Philosophy teachers: What kind of discussion might you aim for in your classes. Here are some comments I’ve heard over several decades:
a. “You know how it is, if you’re going to say anything in a seminar, it has to be brilliant.”
b. “This is the philosophical method: someone puts up a position and everyone tries to knock it down.”
c. A dialogue:
Speaker One: It’s as though you stand on the top of a hill, and say to your students: This is my position, and anyone who wants to have their own position has to knock me off first.
Speaker Two: Yes, that’s what I do best.
First, some obvious things to say: There’s been a lot of discussion of aggressive philosophy and the antagonist philosophical style. But there’s something else that’s more moderate, and that one suspects a lot of us find attractive. That’s the vigorous “exchange of ideas” that is actually carried on with quite a bit of evaluation. If you pursue this as a professor, you might find yourself saying, “Well, that’s not a bad idea, but it isn’t as strong as the first one, and it doesn’t really answer these other questions.” Or,” yes fair point, but most people nowadays have learned that doesn’t cut much philosophical ice.” Students can be very good at summing such remarks up.

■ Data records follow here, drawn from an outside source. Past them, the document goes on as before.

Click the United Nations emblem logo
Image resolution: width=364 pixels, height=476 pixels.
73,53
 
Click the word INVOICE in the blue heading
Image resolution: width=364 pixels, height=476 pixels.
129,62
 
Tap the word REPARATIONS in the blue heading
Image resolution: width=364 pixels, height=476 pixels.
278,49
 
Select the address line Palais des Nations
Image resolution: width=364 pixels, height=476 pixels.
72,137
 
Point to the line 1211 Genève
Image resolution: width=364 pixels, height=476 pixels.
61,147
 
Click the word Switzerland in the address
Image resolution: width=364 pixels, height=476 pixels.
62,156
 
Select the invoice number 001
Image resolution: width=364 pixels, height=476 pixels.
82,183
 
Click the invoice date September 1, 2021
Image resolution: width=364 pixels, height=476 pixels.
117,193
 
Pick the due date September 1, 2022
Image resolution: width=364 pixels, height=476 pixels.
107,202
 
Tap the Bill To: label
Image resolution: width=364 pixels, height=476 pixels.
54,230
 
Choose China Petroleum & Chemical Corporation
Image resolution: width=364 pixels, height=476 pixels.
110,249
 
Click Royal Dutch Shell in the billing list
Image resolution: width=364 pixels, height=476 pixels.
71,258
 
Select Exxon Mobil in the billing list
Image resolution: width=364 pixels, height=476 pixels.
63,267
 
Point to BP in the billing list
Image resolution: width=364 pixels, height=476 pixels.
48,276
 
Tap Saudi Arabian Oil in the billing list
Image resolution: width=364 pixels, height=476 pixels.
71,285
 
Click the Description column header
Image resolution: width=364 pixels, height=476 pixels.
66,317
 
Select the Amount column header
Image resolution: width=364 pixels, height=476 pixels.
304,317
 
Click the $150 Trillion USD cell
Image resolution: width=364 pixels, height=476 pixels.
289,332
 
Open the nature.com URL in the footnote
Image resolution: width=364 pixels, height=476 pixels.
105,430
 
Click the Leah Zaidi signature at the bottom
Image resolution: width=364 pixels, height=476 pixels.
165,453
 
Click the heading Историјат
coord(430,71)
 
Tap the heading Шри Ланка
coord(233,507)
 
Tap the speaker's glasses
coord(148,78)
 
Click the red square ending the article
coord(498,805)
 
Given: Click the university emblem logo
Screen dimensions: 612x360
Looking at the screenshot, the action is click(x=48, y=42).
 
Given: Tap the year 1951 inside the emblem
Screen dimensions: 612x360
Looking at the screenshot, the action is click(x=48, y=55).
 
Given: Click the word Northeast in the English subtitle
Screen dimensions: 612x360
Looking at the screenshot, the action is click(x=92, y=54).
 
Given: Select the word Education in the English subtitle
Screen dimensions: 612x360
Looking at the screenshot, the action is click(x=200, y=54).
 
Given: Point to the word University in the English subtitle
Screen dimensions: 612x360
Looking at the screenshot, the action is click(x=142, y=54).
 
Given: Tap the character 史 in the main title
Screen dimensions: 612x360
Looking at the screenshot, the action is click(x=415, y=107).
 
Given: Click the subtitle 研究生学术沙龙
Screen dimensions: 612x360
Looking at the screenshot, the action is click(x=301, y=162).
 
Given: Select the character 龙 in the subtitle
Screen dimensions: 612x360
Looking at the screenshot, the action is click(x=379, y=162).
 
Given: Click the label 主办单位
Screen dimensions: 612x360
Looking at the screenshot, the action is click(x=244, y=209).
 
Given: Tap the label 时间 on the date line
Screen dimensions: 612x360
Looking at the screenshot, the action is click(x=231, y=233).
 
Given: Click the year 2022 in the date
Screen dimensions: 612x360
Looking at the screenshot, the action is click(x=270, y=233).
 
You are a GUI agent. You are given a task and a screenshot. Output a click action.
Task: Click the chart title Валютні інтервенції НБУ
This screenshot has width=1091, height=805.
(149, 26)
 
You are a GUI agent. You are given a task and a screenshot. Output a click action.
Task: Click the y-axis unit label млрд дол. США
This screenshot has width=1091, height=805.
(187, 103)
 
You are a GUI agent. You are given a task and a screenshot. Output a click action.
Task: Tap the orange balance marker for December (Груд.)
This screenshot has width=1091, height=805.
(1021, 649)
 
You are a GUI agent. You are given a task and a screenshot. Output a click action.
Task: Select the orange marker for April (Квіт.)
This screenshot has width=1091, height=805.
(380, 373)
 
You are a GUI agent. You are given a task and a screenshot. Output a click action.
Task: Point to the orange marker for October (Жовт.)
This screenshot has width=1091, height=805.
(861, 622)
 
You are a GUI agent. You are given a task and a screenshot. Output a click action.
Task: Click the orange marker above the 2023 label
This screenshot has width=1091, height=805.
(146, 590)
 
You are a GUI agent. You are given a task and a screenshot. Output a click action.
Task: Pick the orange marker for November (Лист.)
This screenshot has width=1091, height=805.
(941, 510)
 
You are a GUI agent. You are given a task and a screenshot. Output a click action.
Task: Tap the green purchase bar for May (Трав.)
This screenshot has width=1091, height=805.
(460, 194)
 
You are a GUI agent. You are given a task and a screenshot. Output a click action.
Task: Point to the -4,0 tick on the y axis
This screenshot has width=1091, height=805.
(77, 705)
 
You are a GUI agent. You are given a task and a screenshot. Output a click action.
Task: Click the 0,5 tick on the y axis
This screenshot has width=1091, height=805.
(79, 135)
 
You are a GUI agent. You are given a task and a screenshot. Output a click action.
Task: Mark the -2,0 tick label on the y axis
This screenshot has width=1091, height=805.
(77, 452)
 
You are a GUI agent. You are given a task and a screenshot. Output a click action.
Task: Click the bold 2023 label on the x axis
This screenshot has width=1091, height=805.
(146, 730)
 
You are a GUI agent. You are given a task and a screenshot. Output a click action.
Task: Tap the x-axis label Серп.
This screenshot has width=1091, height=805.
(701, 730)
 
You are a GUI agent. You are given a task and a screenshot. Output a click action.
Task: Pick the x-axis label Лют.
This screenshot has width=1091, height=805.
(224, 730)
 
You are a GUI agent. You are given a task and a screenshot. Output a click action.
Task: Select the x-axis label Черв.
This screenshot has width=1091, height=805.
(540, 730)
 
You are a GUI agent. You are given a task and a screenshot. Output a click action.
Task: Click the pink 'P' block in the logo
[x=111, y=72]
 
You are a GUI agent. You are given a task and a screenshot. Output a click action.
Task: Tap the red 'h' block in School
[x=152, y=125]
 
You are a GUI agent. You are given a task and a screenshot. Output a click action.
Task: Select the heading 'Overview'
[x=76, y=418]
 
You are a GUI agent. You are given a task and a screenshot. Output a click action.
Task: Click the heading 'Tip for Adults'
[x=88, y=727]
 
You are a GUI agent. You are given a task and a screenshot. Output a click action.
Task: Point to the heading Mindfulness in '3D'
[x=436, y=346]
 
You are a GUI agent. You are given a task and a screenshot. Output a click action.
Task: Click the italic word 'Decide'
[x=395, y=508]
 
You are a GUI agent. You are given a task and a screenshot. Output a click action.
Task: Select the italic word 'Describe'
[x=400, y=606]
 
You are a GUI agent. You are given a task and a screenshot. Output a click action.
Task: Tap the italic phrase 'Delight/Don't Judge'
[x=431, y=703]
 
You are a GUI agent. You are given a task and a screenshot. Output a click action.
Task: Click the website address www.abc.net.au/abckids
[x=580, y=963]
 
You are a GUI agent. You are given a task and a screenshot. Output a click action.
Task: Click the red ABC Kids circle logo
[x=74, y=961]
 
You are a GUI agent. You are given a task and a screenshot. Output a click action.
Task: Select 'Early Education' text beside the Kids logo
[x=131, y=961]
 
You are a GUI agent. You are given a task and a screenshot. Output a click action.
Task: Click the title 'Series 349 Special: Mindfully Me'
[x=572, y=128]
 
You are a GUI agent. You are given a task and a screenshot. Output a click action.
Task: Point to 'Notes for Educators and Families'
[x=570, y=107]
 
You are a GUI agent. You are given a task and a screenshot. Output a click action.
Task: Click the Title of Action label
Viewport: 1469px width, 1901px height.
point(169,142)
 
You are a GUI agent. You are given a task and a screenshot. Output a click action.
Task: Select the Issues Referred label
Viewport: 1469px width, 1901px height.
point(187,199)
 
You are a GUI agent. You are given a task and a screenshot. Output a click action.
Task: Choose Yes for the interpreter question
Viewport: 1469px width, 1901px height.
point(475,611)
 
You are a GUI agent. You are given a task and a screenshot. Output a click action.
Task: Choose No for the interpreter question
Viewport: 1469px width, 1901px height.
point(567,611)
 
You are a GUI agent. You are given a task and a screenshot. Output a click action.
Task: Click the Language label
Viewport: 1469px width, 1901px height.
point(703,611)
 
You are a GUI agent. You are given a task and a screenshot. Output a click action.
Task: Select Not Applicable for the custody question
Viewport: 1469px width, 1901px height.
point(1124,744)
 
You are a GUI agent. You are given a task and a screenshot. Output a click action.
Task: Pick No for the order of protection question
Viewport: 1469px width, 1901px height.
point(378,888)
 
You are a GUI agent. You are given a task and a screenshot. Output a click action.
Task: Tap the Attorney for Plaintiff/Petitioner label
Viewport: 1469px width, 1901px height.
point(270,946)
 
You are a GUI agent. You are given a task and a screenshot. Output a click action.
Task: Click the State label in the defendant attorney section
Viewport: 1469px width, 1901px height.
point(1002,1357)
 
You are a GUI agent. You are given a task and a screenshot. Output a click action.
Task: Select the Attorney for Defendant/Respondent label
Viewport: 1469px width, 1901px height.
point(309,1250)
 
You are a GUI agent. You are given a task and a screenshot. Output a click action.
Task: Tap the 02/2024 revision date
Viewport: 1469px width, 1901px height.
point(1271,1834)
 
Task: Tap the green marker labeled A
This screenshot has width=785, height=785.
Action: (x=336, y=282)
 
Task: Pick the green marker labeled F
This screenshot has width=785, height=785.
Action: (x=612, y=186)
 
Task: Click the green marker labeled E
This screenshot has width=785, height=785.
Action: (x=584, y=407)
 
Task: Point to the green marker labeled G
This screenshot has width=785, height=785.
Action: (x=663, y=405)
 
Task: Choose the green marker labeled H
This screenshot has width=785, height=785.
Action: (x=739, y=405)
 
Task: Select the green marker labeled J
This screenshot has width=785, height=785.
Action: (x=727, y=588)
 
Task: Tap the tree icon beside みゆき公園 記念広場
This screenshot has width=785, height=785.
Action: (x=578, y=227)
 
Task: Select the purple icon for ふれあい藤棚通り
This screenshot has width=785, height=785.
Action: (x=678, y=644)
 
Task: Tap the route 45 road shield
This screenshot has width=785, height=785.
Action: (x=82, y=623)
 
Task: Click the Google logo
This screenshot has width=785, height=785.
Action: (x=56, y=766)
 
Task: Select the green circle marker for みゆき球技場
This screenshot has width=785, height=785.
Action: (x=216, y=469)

Secondly, the less obvious: Research we looked at earlier this week strongly suggests that there’s a danger that such an environment dumbs down some students, and these students form identifiable groups. White women and Hispanics. It really shouldn’t be a surprise that styles in classes can have discriminatory effects, but now we are moving beyond the anecdotal to some ideas about how deeply seated the dumbed down reaction may be.
An opposite strategy: to try to find as much worthwhile in each comment as you can, and leave off evaluating the rest. Should one try something like that? Do the results we reported on before show that those of us who like to stir up a vigorous and challenging debate have obligation to reconsider? What do you think?